Ingestion mappings

This article describes ingestion mappings.

Ingestion mappings are used during ingestion to map incoming data to columns inside tables.

Data Explorer supports different types of mappings, both row-oriented (CSV, JSON, AVRO and W3CLOGFILE), and column-oriented (Parquet and ORC).

Ingestion mappings can be defined in the ingest command, or can be precreated and referenced from the ingest command using ingestionMappingReference parameters. Ingestion is possible without specifying a mapping. For more information, see identity mapping.

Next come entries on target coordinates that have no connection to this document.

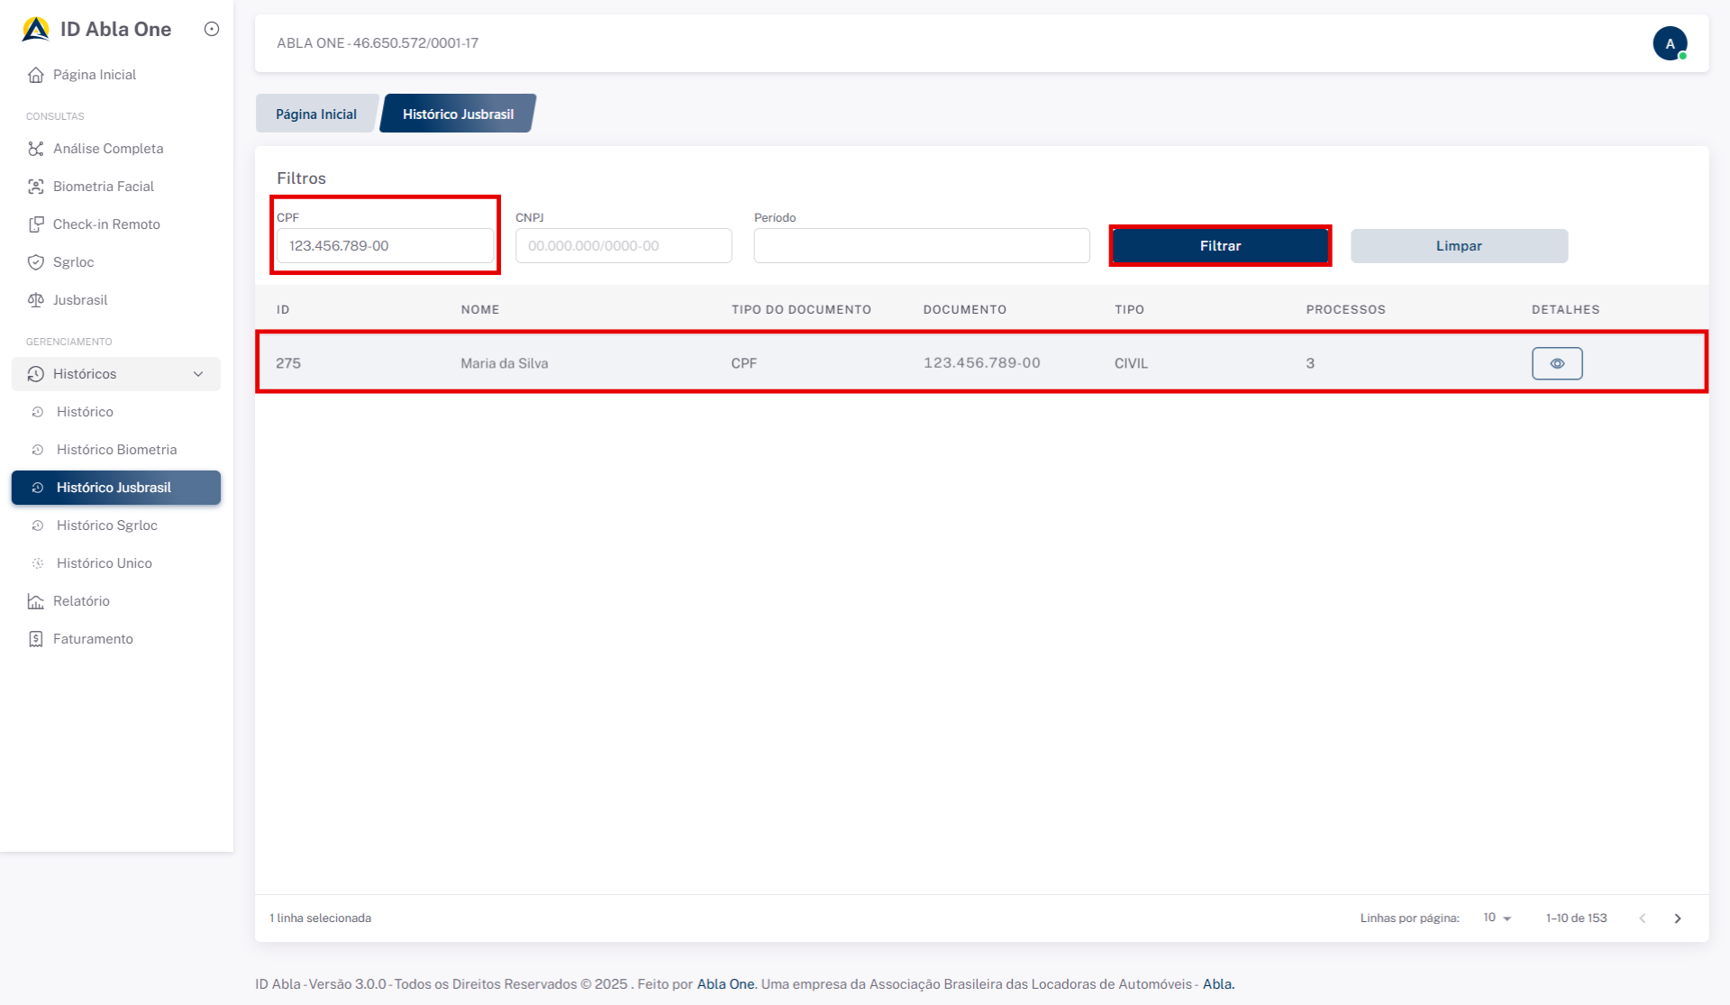1730x1005 pixels.
Task: Open rows per page dropdown
Action: (1497, 918)
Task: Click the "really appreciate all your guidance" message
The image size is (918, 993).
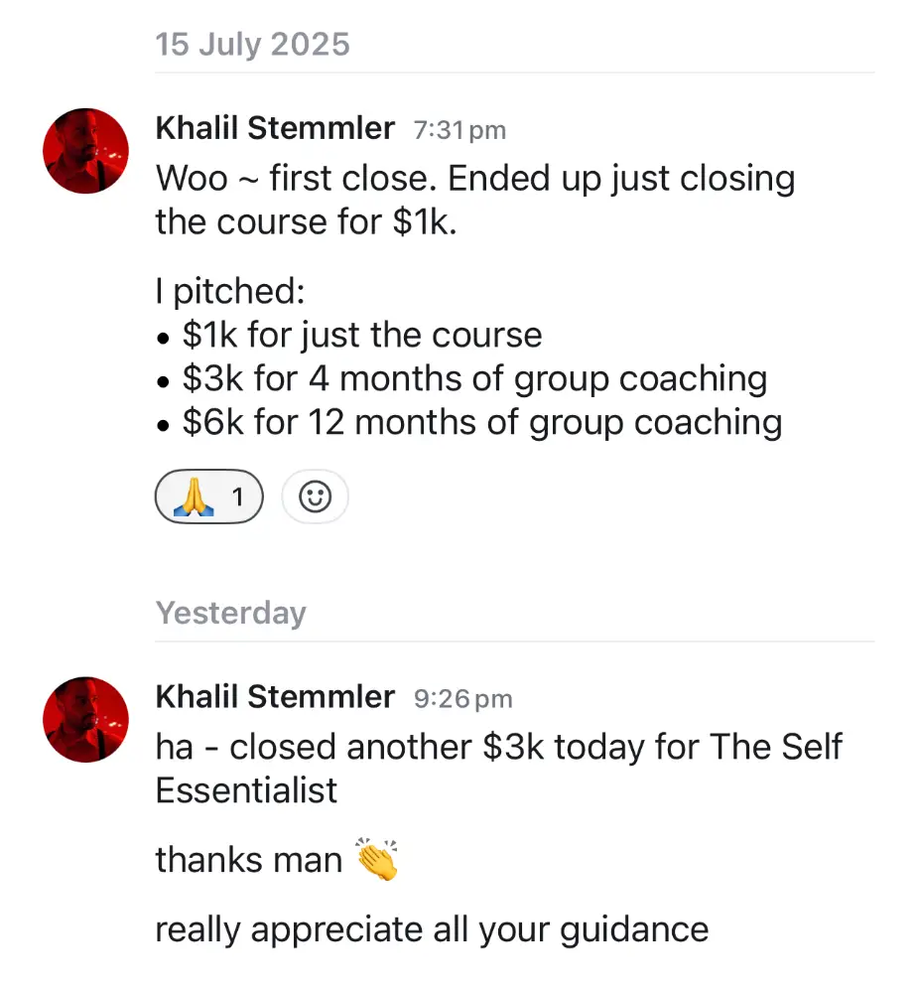Action: [x=432, y=929]
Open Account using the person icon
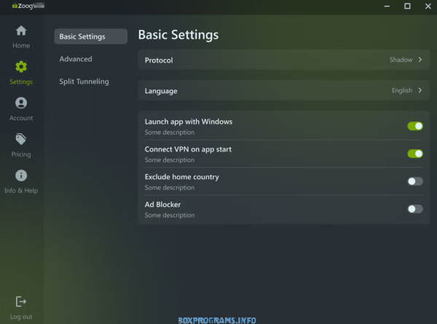This screenshot has height=324, width=437. point(21,103)
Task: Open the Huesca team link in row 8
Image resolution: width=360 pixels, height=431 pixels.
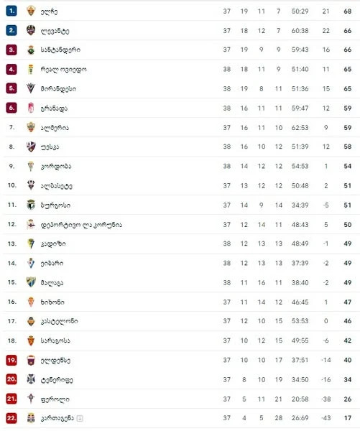Action: tap(50, 147)

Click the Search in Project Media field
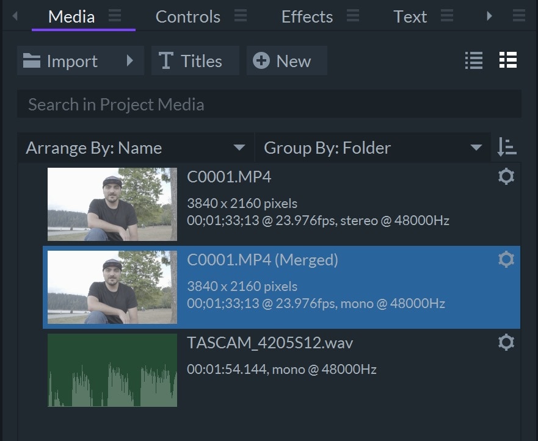[269, 104]
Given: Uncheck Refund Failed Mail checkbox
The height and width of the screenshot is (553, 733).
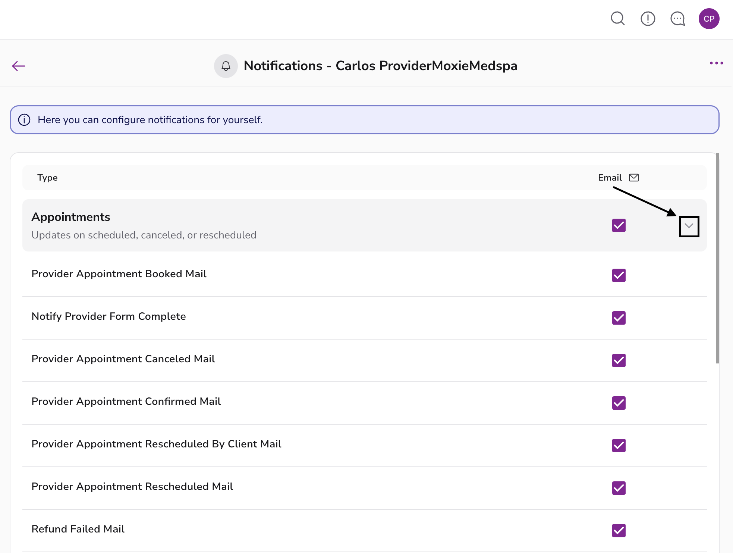Looking at the screenshot, I should point(619,531).
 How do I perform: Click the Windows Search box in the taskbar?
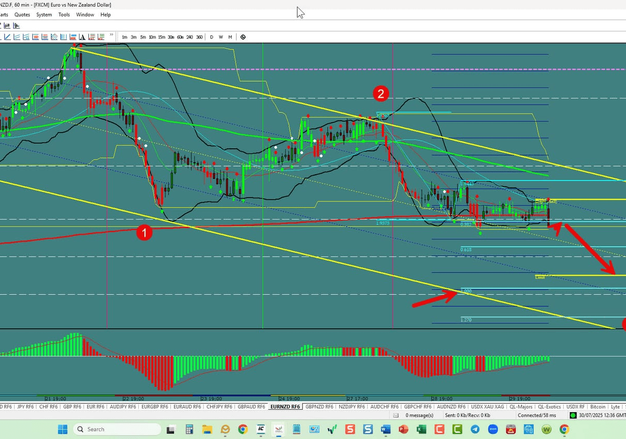(117, 429)
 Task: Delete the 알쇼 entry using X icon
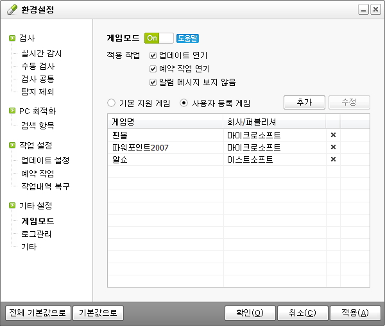(x=333, y=159)
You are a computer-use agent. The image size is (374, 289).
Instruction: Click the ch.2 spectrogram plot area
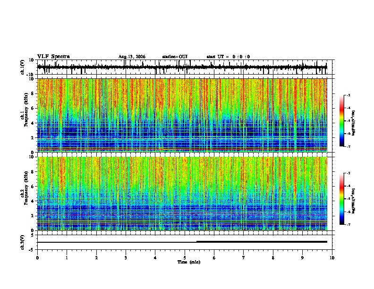pyautogui.click(x=182, y=194)
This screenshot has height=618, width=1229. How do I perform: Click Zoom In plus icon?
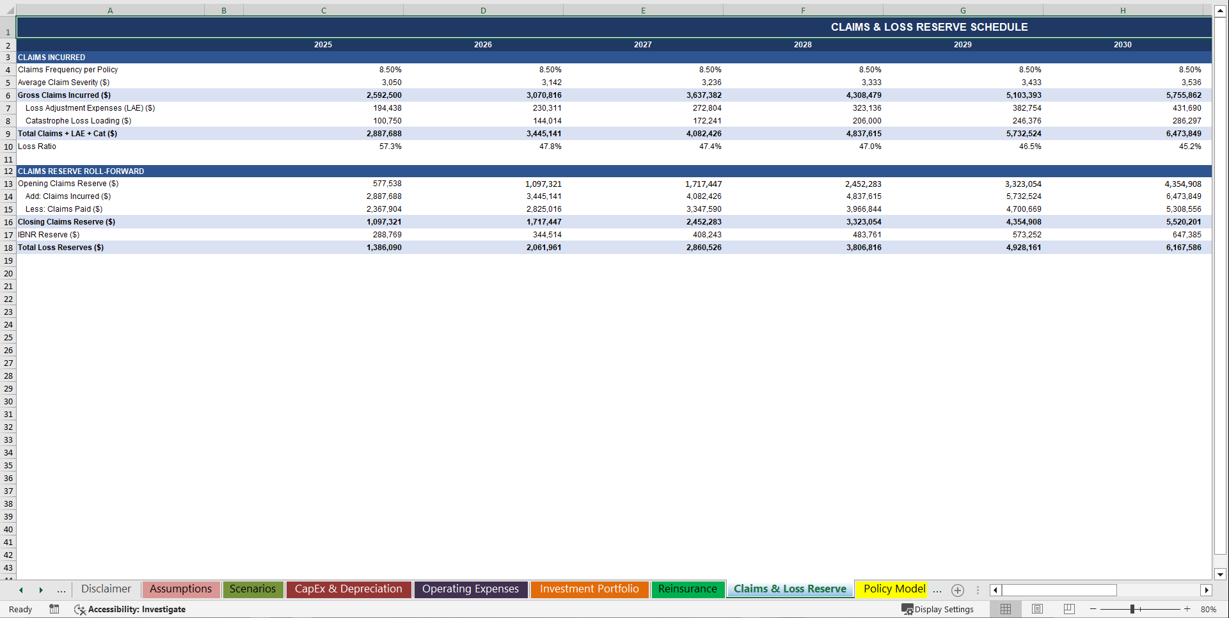pyautogui.click(x=1187, y=609)
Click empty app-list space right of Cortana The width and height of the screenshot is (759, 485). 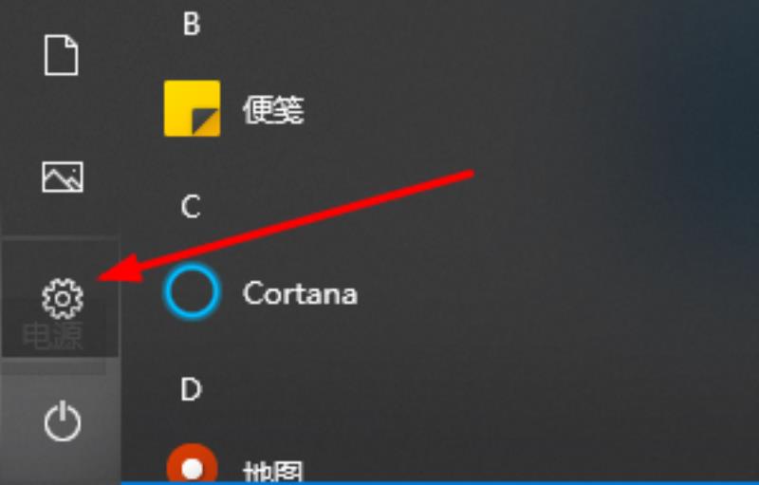pyautogui.click(x=484, y=293)
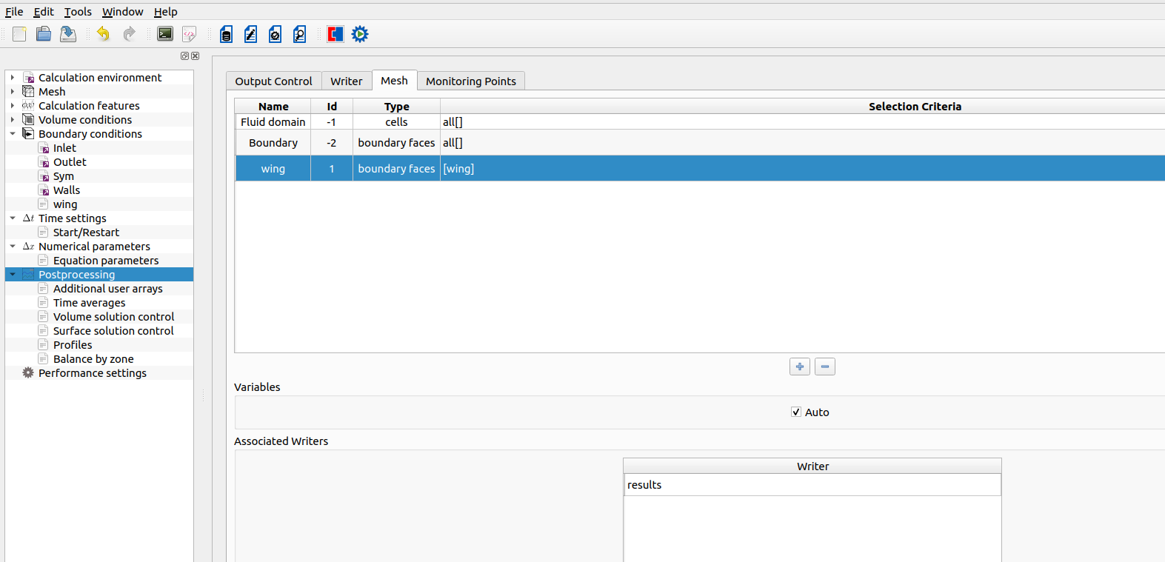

Each element in the mapping list is constructed from three fields:

Property	Required	Description
Column	✔️	Target column name in the table.
Datatype		Datatype with which to create the mapped column if it doesn’t already exist in the table.
Properties		Property-bag containing properties specific for each mapping as described in each specific mapping type page.

Supported mapping types

The following table defines mapping types to be used when ingesting or querying external data of a specific format.

Data Format	Mapping Type
CSV	CSV Mapping
TSV	CSV Mapping
TSVe	CSV Mapping
PSV	CSV Mapping
SCSV	CSV Mapping
SOHsv	CSV Mapping
TXT	CSV Mapping
RAW	CSV Mapping
JSON	JSON Mapping
AVRO	AVRO Mapping
APACHEAVRO	AVRO Mapping
Parquet	Parquet Mapping
ORC	ORC Mapping
W3CLOGFILE	W3CLOGFILE Mapping

Ingestion mapping examples

The following examples use the RawEvents table with the following schema:

.create table RawEvents (timestamp: datetime, deviceId: guid, messageId: guid, temperature: decimal, humidity: decimal)

Simple mapping

The following example shows ingestion where the mapping is defined in the ingest command. The command ingests a JSON file from a URL into the RawEvents table. The mapping specifies the path to each field in the JSON file.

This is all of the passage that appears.